Source data
____________

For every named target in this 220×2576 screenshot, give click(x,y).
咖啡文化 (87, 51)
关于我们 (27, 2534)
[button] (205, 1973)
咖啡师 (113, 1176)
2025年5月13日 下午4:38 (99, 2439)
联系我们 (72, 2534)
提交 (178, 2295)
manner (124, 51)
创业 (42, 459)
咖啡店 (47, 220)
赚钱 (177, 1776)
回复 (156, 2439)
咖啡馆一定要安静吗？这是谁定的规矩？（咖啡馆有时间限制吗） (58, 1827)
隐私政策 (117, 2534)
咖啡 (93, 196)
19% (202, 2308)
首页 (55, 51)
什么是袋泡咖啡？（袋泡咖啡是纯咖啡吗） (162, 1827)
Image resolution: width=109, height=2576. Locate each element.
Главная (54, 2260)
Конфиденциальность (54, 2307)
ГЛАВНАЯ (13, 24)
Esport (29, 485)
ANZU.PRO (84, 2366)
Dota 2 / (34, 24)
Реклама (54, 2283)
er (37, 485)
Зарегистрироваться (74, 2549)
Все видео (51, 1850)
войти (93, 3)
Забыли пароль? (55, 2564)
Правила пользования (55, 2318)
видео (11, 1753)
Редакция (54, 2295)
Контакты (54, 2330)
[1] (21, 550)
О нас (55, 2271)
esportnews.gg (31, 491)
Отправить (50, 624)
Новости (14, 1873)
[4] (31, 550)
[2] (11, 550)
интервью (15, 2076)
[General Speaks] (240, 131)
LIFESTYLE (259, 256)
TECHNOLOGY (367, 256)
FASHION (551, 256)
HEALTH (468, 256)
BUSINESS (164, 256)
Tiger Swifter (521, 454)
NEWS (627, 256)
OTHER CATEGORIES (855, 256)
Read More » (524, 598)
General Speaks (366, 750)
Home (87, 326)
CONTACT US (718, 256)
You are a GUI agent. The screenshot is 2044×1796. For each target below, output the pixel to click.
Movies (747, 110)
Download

____________

# What is required:
Your response must consist of every line above, reproduced exactly.

# Answer to the exercise:
For every named target in this 220×2576 screenshot, give click(x,y).
咖啡文化 (87, 51)
关于我们 (27, 2534)
[button] (205, 1973)
咖啡师 (113, 1176)
2025年5月13日 下午4:38 (99, 2439)
联系我们 (72, 2534)
提交 (178, 2295)
manner (124, 51)
创业 (42, 459)
咖啡店 (47, 220)
赚钱 (177, 1776)
回复 (156, 2439)
咖啡馆一定要安静吗？这是谁定的规矩？（咖啡馆有时间限制吗） (58, 1827)
隐私政策 (117, 2534)
咖啡 (93, 196)
19% (202, 2308)
首页 (55, 51)
什么是袋泡咖啡？（袋泡咖啡是纯咖啡吗） (162, 1827)
Image resolution: width=109, height=2576. Locate each element.
Главная (54, 2260)
Конфиденциальность (54, 2307)
ГЛАВНАЯ (13, 24)
Esport (29, 485)
ANZU.PRO (84, 2366)
Dota 2 / (34, 24)
Реклама (54, 2283)
er (37, 485)
Зарегистрироваться (74, 2549)
Все видео (51, 1850)
войти (93, 3)
Забыли пароль? (55, 2564)
Правила пользования (55, 2318)
видео (11, 1753)
Редакция (54, 2295)
Контакты (54, 2330)
[1] (21, 550)
О нас (55, 2271)
esportnews.gg (31, 491)
Отправить (50, 624)
Новости (14, 1873)
[4] (31, 550)
[2] (11, 550)
интервью (15, 2076)
[General Speaks] (240, 131)
LIFESTYLE (259, 256)
TECHNOLOGY (367, 256)
FASHION (551, 256)
HEALTH (468, 256)
BUSINESS (164, 256)
Tiger Swifter (521, 454)
NEWS (627, 256)
OTHER CATEGORIES (855, 256)
Read More » (524, 598)
General Speaks (366, 750)
Home (87, 326)
CONTACT US (718, 256)
You are a GUI agent. The screenshot is 2044×1796. For each target below, output the pixel to click.
Movies (747, 110)
Download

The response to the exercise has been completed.